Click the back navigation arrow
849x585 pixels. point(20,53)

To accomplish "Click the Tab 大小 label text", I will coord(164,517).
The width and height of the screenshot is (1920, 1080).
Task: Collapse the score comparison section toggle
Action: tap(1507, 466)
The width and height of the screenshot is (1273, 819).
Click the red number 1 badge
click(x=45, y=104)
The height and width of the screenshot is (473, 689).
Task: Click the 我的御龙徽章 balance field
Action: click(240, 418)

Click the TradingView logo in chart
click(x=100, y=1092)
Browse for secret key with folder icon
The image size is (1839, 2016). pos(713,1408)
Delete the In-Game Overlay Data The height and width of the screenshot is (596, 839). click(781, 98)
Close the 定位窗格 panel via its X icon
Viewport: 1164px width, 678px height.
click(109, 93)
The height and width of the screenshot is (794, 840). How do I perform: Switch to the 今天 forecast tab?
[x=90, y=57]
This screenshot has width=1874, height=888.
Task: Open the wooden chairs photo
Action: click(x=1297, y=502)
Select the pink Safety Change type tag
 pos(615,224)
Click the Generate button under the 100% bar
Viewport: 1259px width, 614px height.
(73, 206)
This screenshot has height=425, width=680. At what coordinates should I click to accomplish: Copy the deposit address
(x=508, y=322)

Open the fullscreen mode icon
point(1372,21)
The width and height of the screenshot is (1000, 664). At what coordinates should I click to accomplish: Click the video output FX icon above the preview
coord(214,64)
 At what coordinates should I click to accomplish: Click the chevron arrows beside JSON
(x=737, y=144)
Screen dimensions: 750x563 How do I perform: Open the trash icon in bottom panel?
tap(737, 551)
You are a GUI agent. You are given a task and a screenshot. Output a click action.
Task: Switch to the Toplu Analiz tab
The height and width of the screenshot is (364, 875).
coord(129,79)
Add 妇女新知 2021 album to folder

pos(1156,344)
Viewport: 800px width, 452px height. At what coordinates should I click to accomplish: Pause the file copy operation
□ □ □ □
■ **What is required**
Copy the listing above word for word, keeping every line in its original order.

■ **Reply**
Click the back navigation arrow
849x585 pixels. point(20,53)

To accomplish "Click the Tab 大小 label text", I will coord(164,517).
The width and height of the screenshot is (1920, 1080).
Task: Collapse the score comparison section toggle
Action: tap(1507, 466)
The width and height of the screenshot is (1273, 819).
Click the red number 1 badge
click(x=45, y=104)
The height and width of the screenshot is (473, 689).
Task: Click the 我的御龙徽章 balance field
Action: click(240, 418)

Click the TradingView logo in chart
click(x=100, y=1092)
Browse for secret key with folder icon
The image size is (1839, 2016). pos(713,1408)
Delete the In-Game Overlay Data The height and width of the screenshot is (596, 839). click(781, 98)
Close the 定位窗格 panel via its X icon
Viewport: 1164px width, 678px height.
click(109, 93)
The height and width of the screenshot is (794, 840). How do I perform: Switch to the 今天 forecast tab?
[x=90, y=57]
This screenshot has width=1874, height=888.
Task: Open the wooden chairs photo
Action: click(x=1297, y=502)
Select the pink Safety Change type tag
 pos(615,224)
Click the Generate button under the 100% bar
Viewport: 1259px width, 614px height.
(73, 206)
This screenshot has height=425, width=680. At what coordinates should I click to accomplish: Copy the deposit address
(x=508, y=322)

Open the fullscreen mode icon
point(1372,21)
The width and height of the screenshot is (1000, 664). At what coordinates should I click to accomplish: Click the video output FX icon above the preview
coord(214,64)
 At what coordinates should I click to accomplish: Click the chevron arrows beside JSON
(x=737, y=144)
Screen dimensions: 750x563 How do I perform: Open the trash icon in bottom panel?
tap(737, 551)
You are a GUI agent. You are given a task and a screenshot. Output a click action.
Task: Switch to the Toplu Analiz tab
The height and width of the screenshot is (364, 875).
coord(129,79)
Add 妇女新知 2021 album to folder

pos(1156,344)
Viewport: 800px width, 452px height. At what coordinates should I click to accomplish: Pause the file copy operation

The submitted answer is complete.